序章のあと,第1章と終章を読んで,内容に重なりが多いなと思いながら執筆者を見ると,第1章と終章は同じ人(北野秋男)でした.
第1章の出だしのいくつかの段落で,「ハイステイクス・テスト(high-stakes test)」と「ローステイクス・テスト(low-stakes test)」が書かれています.米国のハイステイクス・テストは,テスト結果に伴ってその責任を追及する「制裁措置(sanction)」を伴います.日本の全国学テは制裁措置がなく,ローステイスク・テストに近いとした上で,この章で示しているのは,「米国型のハイステイクス・テストへと接近しつつある」(p.19)ということです.
さかのぼってp.18から,ハイステイクス・テストの特色を抜き出すと「トップ・ダウン的な教育管理政策」であり,より具体的には,テスト結果に基づく「学区・学校のランキング化」「教員評価」「教員のテニュア制の廃止」「高校卒業要件」「学校の統廃合」「教育行財政改革」が,カギカッコつきで列挙されています.
また別の切り口で,ハイステイクス・テストの特徴が,終章のp.227の一つの段落に記述されていました.
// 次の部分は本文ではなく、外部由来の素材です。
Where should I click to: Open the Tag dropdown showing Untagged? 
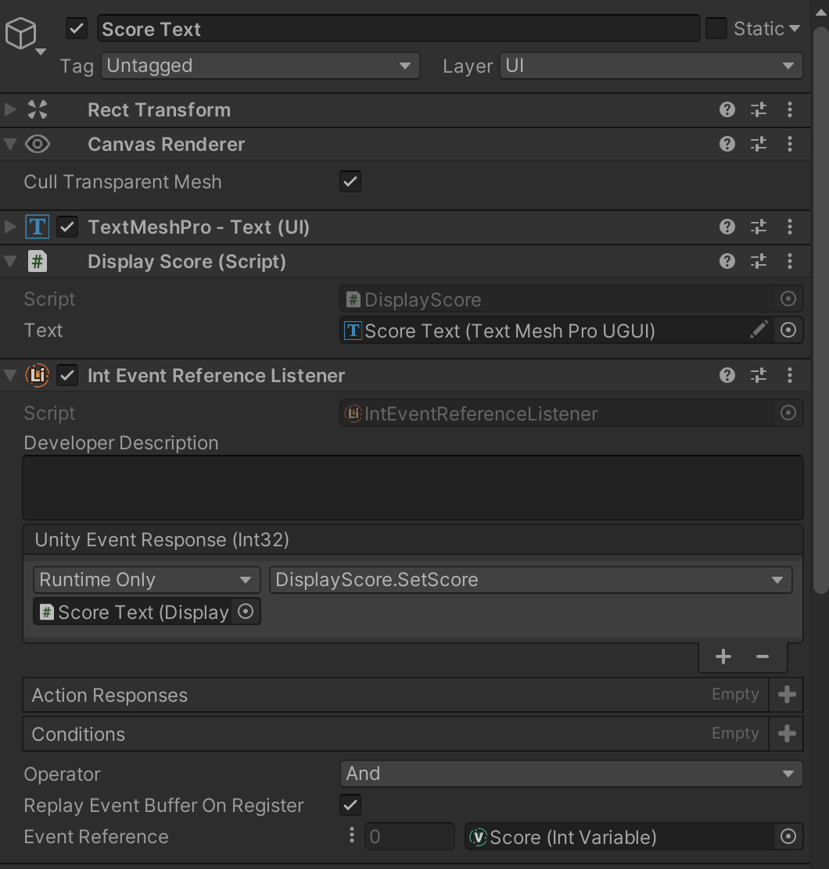[260, 66]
世界の学力テストの現状を鑑みると、全児童・生徒を対象に悉皆調査という方法で学力テストを実施している国は、本書で取り上げたように、それほど多くない。テストの実施方法としては、特定学年における児童生徒を対象としながらも、それを「悉皆調査」「抽出調査」「希望調査」のいずれかの方法で行うことによって、その意味内容は全く異なるものとなる。「悉皆調査」は、全数調査であるから強制力を伴い、テスト結果に基づくランキング化も可能となる。一方、「抽出調査」や「希望調査」は学力の実態把握を目的とし、実施は任意か何らかの基準で一定数選ばれた児童生徒が対象となる。一般的には、学力テストにおけるハイステイクス性は「悉皆調査」で認められ、「抽出調査」や「希望調査」では認められない。
「一般的には」に注意しつつも,悉皆調査による日本の全国学力・学習状況調査がハイステイクス・テストの性質を帯びていることを,指摘しているように読めます.
ところで本書は,日本や他国でどのような制度のもとナショナル・テストが実施されているかを取りまとめたものです.国主体でないローカル・テストへの言及は少ないですし,どのような出題がなされているかというのも,ほとんど関心が払われていません.
なのですが第1章で,埼玉県が実施するテストで,「学力の伸び」を測定評価していること,そして具体的な出題例が,示されています(pp.31-32).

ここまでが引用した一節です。